Difference between constructing RooDataSet by constructor or manually

mrli · December 17, 2020, 6:37am

Dear all,

I’m using pyroot and trying to visualise the progress of constructing RooDataSet from a ROOT file. Now I’ve got two methods of constructing RooDataSet:

method 1: use constructor

tree = TChain()
tree.Add("my tree")
branch = RooRealVar("branch","branch of tree",0)

data = RooDataSet("data","data", tree, branch)

method 2: manual

def branchToData(obs, tree, branchName=str()):

    '''

    branchName is a string of branch's name

    Transform branch into data[obs]

    '''

    data = RooDataSet('data', 'data', RooArgSet(obs))

    # set eventName to use eval() to get event

    eventName = 'tree.' + branchName

    # get total number of entries

    num = tree.GetEntries()

    # transform data

    for i in range(0, num):

        tree.GetEntry(i)

        event = eval(eventName)

        obs.setVal(event)

        data.add(RooArgSet(obs))

    return data

Absolutely, method 1 is much faster than method 2, but if I use method 1, it might be much more difficult for me to visualise progress.

So I wonder if I use method 2 in multi-threading way, could it be as fast as method 1? Or because of different internal mechanism, method 2 can never be as fast as method 1?

Thanks all !

ROOT Version: 6.22.02
Platform: Ubuntu 20.04

etejedor · December 17, 2020, 2:20pm

@moneta could you explain the difference in performance between the two methods pointed out by the user? Thanks!

RENATO_QUAGLIANI · December 17, 2020, 3:14pm

Just jumping in. The manual filling will be fast enough only if you SetBranchStatus("*",0) to everything ( i think) except the branches you actually need. ( GetEntry(i) is very painful since it will probably update ALL branches values under the hood in some memory location, and not read only the one you need)
To run this manual filling faster i would actually proceed differently for the benchmarking.

df = r.RDataFrame(tuple) 
dfNumpy = df.Filter( cutString).AsNumpy( columns= [ neededcols] ) 
# or alternatively 
columnForDS = df.Filter( cutString).Take( "branchesYouNeed")
for i in range( 0, columnForDS) #or the zip loop dfNumpy["colum"] 
    obs.setVal() 
    data.add(RooArgSet( obs))

Cheers
Renato

moneta · December 17, 2020, 3:38pm

Also Method1 is havin the even loop in c++ while method 2 in Python.
This makes a big difference!!

mrli · December 17, 2020, 4:56pm

Thanks for your advice!
But here comes a new problem…
I tried your codes but it threw me a mistake

I have a root file named ‘superGauss.root’ with a tree named ‘gauss’, which has 3 branches: gauss1, gauss2, gauss3. Then I tried to run:

df = RDataFrame('gauss', 'superGauss.root')
columnForDs = df.Take('gauss1')      # No need for cut, and I'm not familiar with cutString either...

then I got

Traceback (most recent call last):
  File "test.py", line 63, in branchToData
    columnForDS = df.Take('gauss1')
TypeError: Template method resolution failed:
  Failed to instantiate "Take(std::string)"

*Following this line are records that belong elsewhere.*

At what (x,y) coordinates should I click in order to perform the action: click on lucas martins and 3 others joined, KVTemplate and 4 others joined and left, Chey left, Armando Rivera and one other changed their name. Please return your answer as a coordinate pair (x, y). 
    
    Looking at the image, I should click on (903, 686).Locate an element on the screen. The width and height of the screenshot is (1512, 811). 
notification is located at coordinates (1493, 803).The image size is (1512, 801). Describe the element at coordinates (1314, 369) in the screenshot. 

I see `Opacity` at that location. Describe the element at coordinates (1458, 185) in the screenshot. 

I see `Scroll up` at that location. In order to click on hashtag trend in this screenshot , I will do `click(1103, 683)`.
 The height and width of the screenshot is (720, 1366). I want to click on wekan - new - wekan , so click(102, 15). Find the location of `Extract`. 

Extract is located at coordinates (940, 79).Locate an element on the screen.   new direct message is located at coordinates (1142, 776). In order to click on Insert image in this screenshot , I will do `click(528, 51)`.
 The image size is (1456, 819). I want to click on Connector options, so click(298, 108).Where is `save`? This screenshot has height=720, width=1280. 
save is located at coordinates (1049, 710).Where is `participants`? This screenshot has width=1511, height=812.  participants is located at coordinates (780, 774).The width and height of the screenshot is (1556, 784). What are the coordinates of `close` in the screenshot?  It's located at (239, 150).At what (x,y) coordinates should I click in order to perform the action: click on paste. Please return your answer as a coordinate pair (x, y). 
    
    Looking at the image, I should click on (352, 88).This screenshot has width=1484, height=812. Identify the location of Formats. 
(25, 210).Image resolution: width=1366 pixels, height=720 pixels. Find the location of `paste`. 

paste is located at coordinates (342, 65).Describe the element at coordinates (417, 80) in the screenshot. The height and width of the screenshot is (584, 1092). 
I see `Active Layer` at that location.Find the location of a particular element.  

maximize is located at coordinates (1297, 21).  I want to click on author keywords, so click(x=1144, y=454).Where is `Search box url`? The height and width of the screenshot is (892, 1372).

I’m not sure if I’ve made any mistake ?
Thanks!

etejedor · December 17, 2020, 5:48pm

Please try specifying the type of the branch you are taking, for example assuming gauss1is of type float:

columnForDs = df.Take['float']('gauss1')

system · December 31, 2020, 5:48pm

This topic was automatically closed 14 days after the last reply. New replies are no longer allowed.